Prompt: Down to the final line, reproduce the entries that follow exactly.

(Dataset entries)
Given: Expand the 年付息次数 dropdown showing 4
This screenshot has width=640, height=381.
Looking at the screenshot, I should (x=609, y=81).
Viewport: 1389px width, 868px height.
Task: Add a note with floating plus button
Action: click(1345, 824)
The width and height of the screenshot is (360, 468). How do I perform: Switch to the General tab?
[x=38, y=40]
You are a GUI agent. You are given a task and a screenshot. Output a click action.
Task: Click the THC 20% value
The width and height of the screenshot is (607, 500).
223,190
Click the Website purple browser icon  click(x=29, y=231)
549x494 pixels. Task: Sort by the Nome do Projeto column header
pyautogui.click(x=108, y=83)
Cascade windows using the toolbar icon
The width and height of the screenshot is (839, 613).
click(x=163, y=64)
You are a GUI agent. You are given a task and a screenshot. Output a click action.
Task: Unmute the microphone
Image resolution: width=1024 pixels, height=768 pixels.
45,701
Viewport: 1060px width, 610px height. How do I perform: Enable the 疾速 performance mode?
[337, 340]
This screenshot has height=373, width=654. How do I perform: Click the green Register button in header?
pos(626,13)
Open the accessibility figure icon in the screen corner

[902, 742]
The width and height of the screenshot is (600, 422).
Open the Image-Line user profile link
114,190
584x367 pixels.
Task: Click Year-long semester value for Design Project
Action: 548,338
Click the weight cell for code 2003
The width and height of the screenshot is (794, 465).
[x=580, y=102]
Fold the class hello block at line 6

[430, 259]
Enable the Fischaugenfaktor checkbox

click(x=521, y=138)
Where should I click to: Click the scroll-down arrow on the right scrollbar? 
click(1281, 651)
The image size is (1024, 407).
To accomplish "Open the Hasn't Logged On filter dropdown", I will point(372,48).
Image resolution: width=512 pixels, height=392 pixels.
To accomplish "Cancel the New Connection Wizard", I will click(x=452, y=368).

Answer to this exercise:
Given: Expand the 年付息次数 dropdown showing 4
This screenshot has width=640, height=381.
Looking at the screenshot, I should (x=609, y=81).
Viewport: 1389px width, 868px height.
Task: Add a note with floating plus button
Action: click(1345, 824)
The width and height of the screenshot is (360, 468). How do I perform: Switch to the General tab?
[x=38, y=40]
You are a GUI agent. You are given a task and a screenshot. Output a click action.
Task: Click the THC 20% value
The width and height of the screenshot is (607, 500).
223,190
Click the Website purple browser icon  click(x=29, y=231)
549x494 pixels. Task: Sort by the Nome do Projeto column header
pyautogui.click(x=108, y=83)
Cascade windows using the toolbar icon
The width and height of the screenshot is (839, 613).
click(x=163, y=64)
You are a GUI agent. You are given a task and a screenshot. Output a click action.
Task: Unmute the microphone
Image resolution: width=1024 pixels, height=768 pixels.
45,701
Viewport: 1060px width, 610px height. How do I perform: Enable the 疾速 performance mode?
[337, 340]
This screenshot has height=373, width=654. How do I perform: Click the green Register button in header?
pos(626,13)
Open the accessibility figure icon in the screen corner

[902, 742]
The width and height of the screenshot is (600, 422).
Open the Image-Line user profile link
114,190
584x367 pixels.
Task: Click Year-long semester value for Design Project
Action: 548,338
Click the weight cell for code 2003
The width and height of the screenshot is (794, 465).
[x=580, y=102]
Fold the class hello block at line 6

[430, 259]
Enable the Fischaugenfaktor checkbox

click(x=521, y=138)
Where should I click to: Click the scroll-down arrow on the right scrollbar? 
click(1281, 651)
The image size is (1024, 407).
To accomplish "Open the Hasn't Logged On filter dropdown", I will point(372,48).
Image resolution: width=512 pixels, height=392 pixels.
To accomplish "Cancel the New Connection Wizard", I will click(x=452, y=368).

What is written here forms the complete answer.